A University of California, Berkeley- and Connecticut Health Center-led team characterizes alternative splicing events that are regulated by dozens of new and known Drosophila genes. The researchers relied on a combination of RNA interference screening and RNA sequencing to track down these splicing regulators, systematically dialing down levels of 56 suspected regulatory genes and then tracking the post-transcriptional consequences. Their results suggest that the first exon in spliced genes was most often affected when splicing regulator levels were altered. And many of the splicing events appeared to be mediated by more than one regulatory protein. Together, the study's authors say, the analysis "substantially enhances our understanding of recent models of splicing regulation and provides a resources of thousands of exons that are regulated by 56 diverse [RNA binding proteins]."

University of California, Los Angeles and UC San Diego researchers explore interactions between host genetics and the environment and their impact on gut microbial community composition in mice. With the help of 16S ribosomal RNA gene sequencing, the team tracked gut microbial community composition in mice from the Hybrid Mouse Diversity Panel — a collection comprised of more than 100 inbred mouse strains. By folding in information on genetic polymorphisms present in each strain, the investigators were able to start teasing apart heritable and environmental contributors to these microbiomes before testing the dietary response consequences of transplanting gut microbes from one strain to another.

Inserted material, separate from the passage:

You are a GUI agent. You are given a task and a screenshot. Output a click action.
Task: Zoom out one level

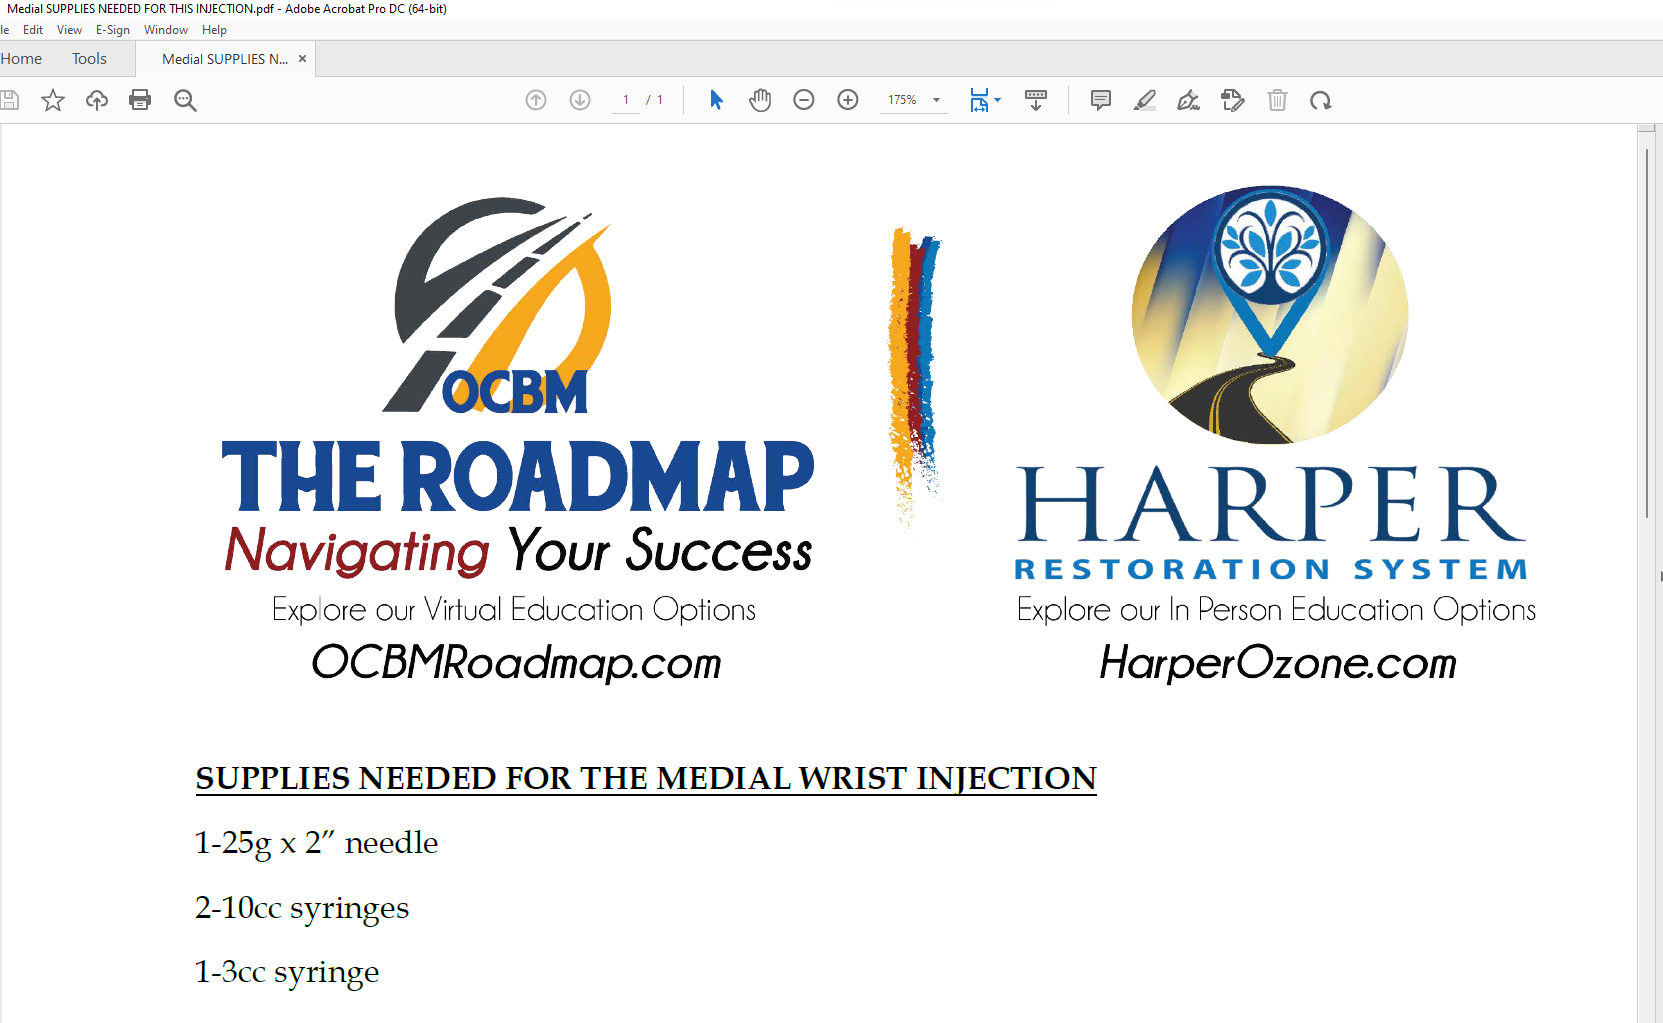[x=804, y=100]
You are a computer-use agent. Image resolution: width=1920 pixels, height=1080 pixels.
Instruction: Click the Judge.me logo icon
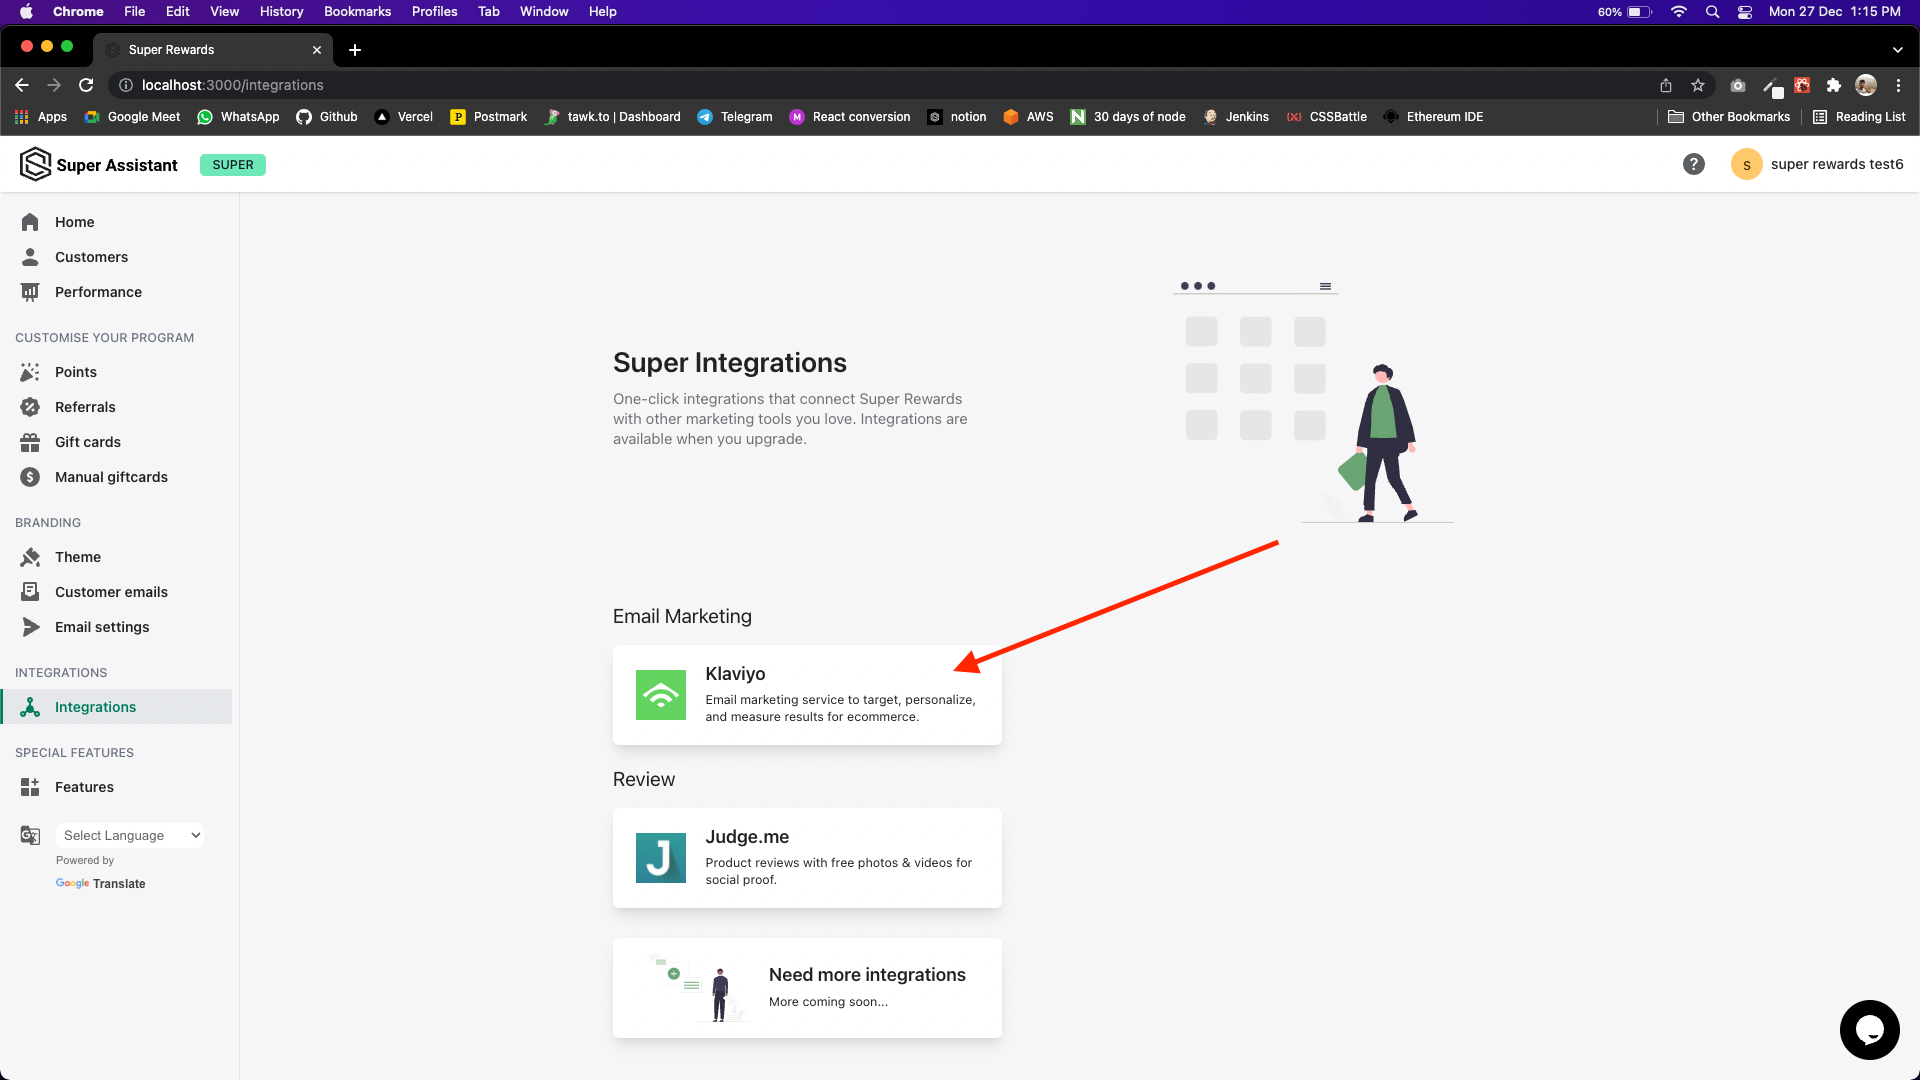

Finally, an international group led by investigators at Uppsala University considers drivers of differentiation in sister species of flycatchers from the Ficedula genus. From patterns in 200 re-sequenced flycatcher genomes representing four Ficedula species and 10 different populations, the researchers saw signs of differentiation islands cropping up in comparable genome regions in birds from different flycatcher lineages. But rather than stemming primarily from gene flow, this differentiation appears to be due to a combination of linked selection and variable recombination rates, they note.